L'inexpérience, source du manque de fiabilité de Renault

Parmi les quatre écuries qui ont parcouru le moins de tours en course en 2017, on retrouve les trois motorisées par le Losange : Renault, Toro Rosso et Red Bull.

Ce n'est pas une coïncidence, puisque ces six monoplaces ont enregistré de nombreux abandons liés au manque de fiabilité de l'unité de puissance – 12 au total depuis le début de la saison. Renault a tenté d'innover avec l'introduction d'un nouveau concept pour 2017, avant de reconnaître son erreur à l'été : le motoriste a trop modifié son groupe propulseur, par excès d'ambition.

Selon Cyril Abiteboul, directeur général de Renault Sport F1, le manque de fiabilité de la R.S.17 est cependant également lié au fort recrutement des 18 derniers mois – depuis le rachat de Lotus, l'effectif de l'écurie est passé de 475 à 620 employés.

Lorsque Motorsport.com demande à Abiteboul, dans un entretien exclusif, si le développement de la monoplace est à la hauteur des attentes, le Français répond : "Il est complètement à la hauteur des attentes. Ce qui n'est pas à la hauteur des attentes, c'est la fiabilité, sur la F1. C'est ça qui nous a coûté beaucoup de points cette année. Avec des si, c'est facile et tout le monde peut le faire, mais sans tous ces points perdus, on serait beaucoup plus proches de notre objectif, qui reste pourtant de faire cinquième au championnat."

"Mais ces problèmes de fiabilité sont justement liés au fait qu'on recrute beaucoup de gens. Quand il y a beaucoup de gens jeunes, avec un manque d'expérience, un groupe de gens qui ne se connaissent pas très bien, ce sont typiquement les circonstances pour avoir des problèmes de jeunesse, de fiabilité.
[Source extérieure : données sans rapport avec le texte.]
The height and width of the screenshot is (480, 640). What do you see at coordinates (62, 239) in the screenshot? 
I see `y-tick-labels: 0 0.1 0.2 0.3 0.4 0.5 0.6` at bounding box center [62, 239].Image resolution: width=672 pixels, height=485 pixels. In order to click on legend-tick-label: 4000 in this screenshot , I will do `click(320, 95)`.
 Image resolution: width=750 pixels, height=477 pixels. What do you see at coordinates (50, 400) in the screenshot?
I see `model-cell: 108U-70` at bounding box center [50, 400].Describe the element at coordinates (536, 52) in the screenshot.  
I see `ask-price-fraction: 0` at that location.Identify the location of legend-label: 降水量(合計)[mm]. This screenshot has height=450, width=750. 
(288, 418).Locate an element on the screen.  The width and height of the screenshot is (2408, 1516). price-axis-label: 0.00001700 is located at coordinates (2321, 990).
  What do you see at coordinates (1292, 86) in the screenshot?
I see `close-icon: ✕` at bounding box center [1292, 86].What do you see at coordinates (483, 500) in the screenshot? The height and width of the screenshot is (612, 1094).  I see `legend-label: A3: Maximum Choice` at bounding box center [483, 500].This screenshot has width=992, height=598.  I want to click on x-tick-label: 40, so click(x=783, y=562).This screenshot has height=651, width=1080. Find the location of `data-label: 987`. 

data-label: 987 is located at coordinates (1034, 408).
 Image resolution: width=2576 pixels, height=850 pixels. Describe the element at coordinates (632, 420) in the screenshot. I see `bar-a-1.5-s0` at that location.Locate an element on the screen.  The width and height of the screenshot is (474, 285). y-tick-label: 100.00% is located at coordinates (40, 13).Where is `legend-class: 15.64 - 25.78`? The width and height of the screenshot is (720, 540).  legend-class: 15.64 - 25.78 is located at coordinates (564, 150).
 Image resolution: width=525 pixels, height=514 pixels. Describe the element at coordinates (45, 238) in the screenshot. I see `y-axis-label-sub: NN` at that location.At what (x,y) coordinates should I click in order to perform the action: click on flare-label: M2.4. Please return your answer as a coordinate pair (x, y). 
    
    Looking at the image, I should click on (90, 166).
Il faut absolument qu'on arrive à travailler là-dessus, et que l'année prochaine, on soit exemplaires sur ce sujet."

Une situation jadis "inacceptable" au stand

Autre symptôme de ce manque d'expérience, les arrêts au stand. En 2017, Renault n'est entré qu'à deux reprises dans le top 10 des pitstops les plus rapides d'une course : neuvième en Hongrie avec Jolyon Palmer (3"08) et en Italie avec Nico Hülkenberg (3"03). En comparaison, Williams a signé quatre des cinq meilleurs chronos de la saison en 2"02, 2"17, 2"18 et 2"21.

"On était dans une situation qui était complètement inacceptable", affirme Cyril Abiteboul. "On avait des pitstops entre trois et cinq secondes, voire même quatre et cinq secondes, complètement inacceptable, parce qu'on a eu beaucoup de changements dans le garage, des gens qui n'étaient pas encore entraînés. Maintenant, on est entre deux et trois secondes. Cela évolue, et c'est une bonne façon de montrer la maturité de l'équipe."

Lorsque nous lui demandons si Renault observe Williams pour améliorer ses propres arrêts, Abiteboul répond : "Williams comme Force India sont des équipes qui sont souvent citées en exemple. Il y a vraiment quelque chose qui caractérise ces équipes, surtout Force India, c'est la stabilité."

"On en parlait aussi, les trois titres que l'on a [remportés en Formule E] : tout a changé autour de nous, le règlement a changé, il y a de nouveaux entrants, de nouveaux constructeurs ; nous, on n'a pas changé, on a été stables. Et ça, je pense qu'il faut qu'on s'en inspire sur la Formule 1, il faut qu'on soit tout aussi stables qu'on l'a été sur la FE."